Saved data entries:
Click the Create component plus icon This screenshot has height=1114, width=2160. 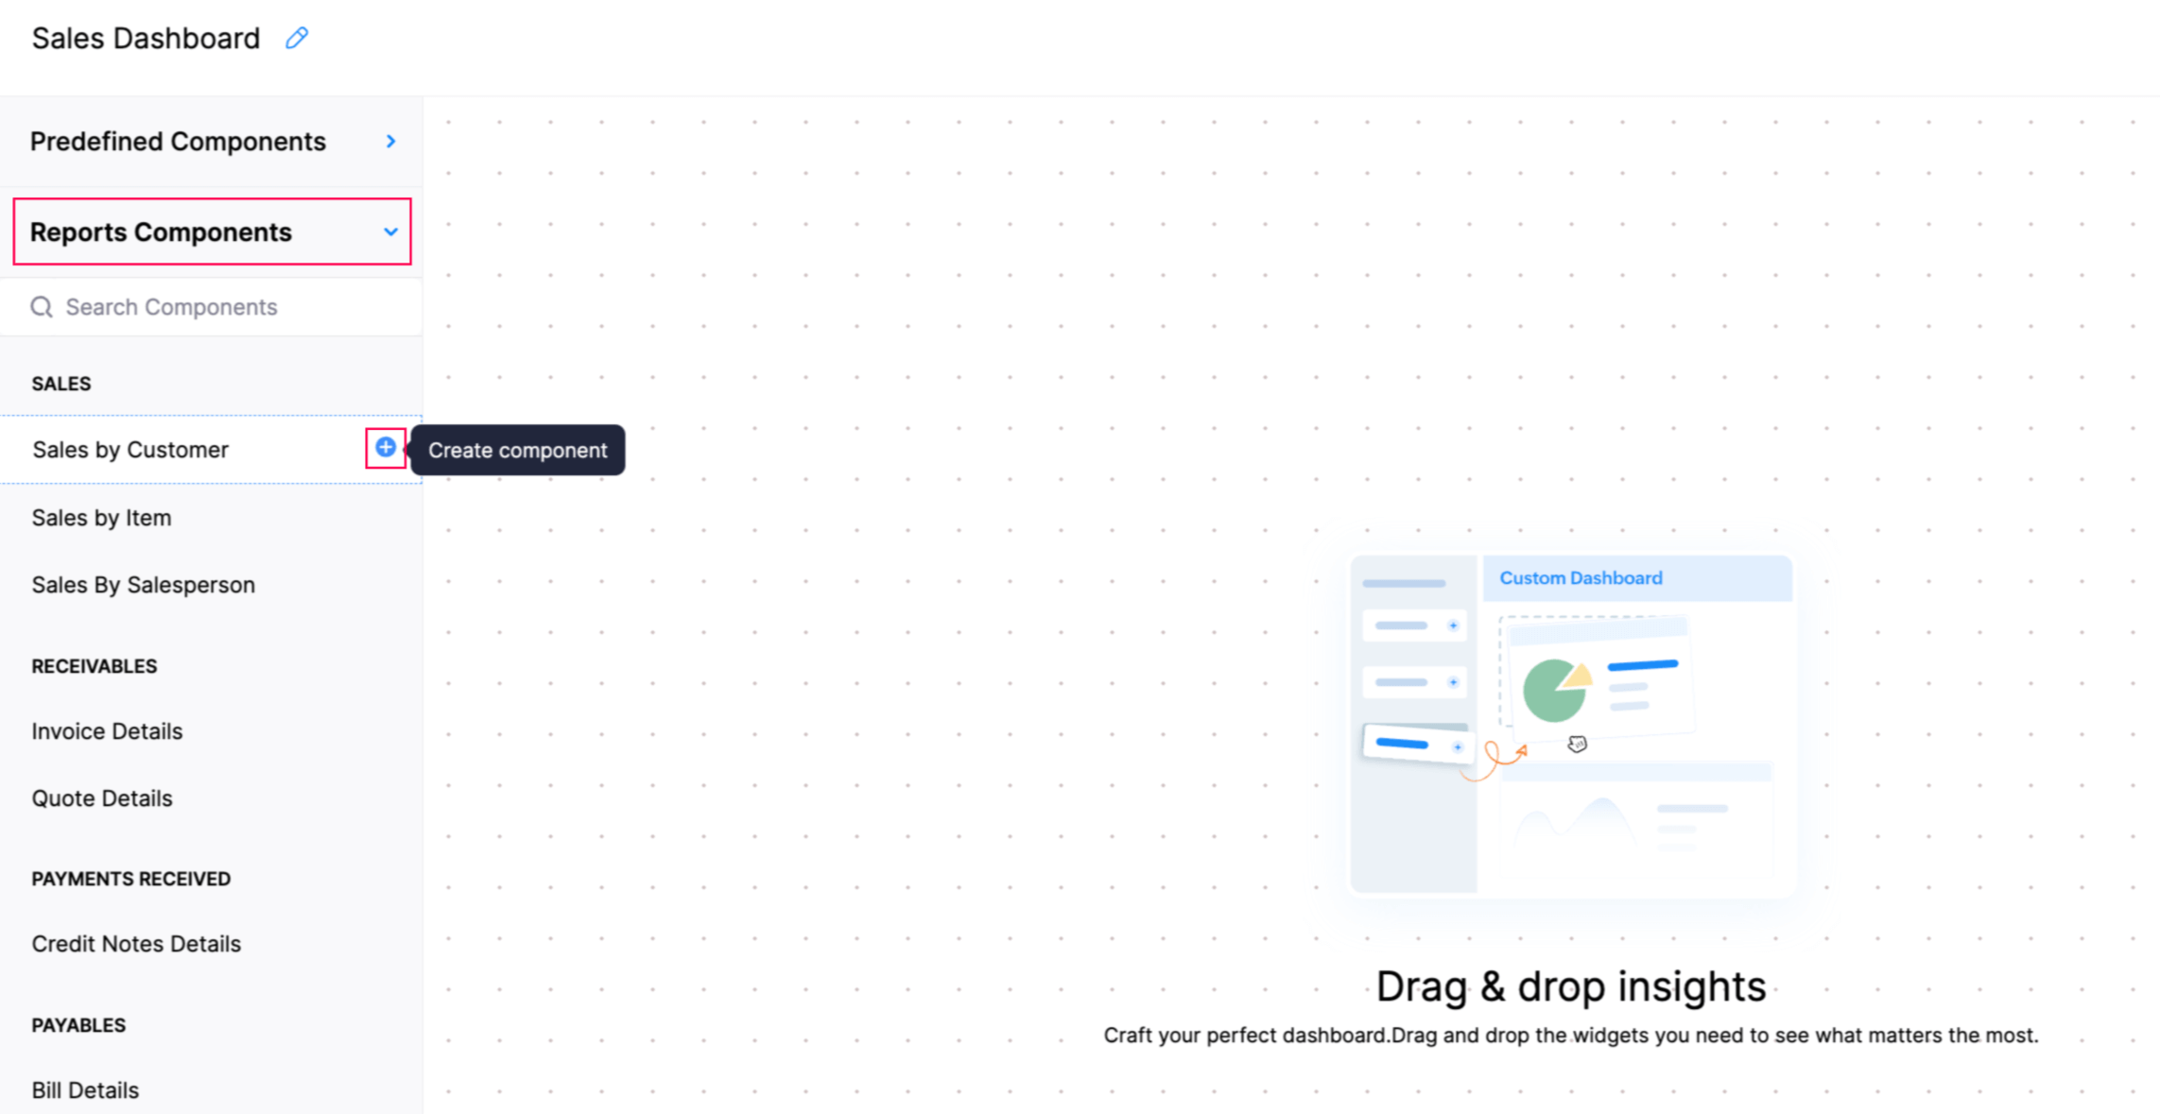(385, 449)
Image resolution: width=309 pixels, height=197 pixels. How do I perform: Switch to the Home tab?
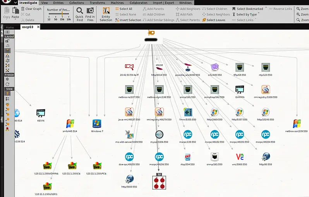coord(10,27)
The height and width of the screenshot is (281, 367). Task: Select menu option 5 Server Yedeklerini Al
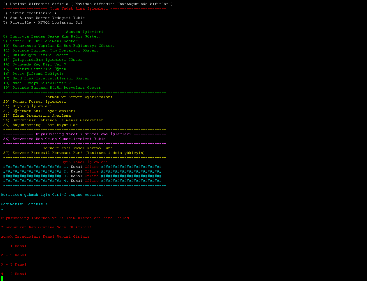31,13
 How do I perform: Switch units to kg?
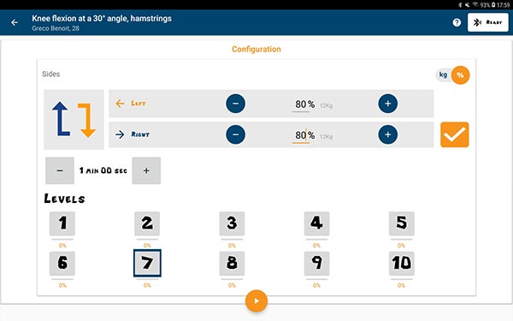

What you need to do:
Starting at the line that contains "The height and", please write out each line through the last line of the data, both ends included, and keep pictures out of the copy.

Written answer:
The height and width of the screenshot is (281, 367). Task: Select menu option 5 Server Yedeklerini Al
31,13
 How do I perform: Switch units to kg?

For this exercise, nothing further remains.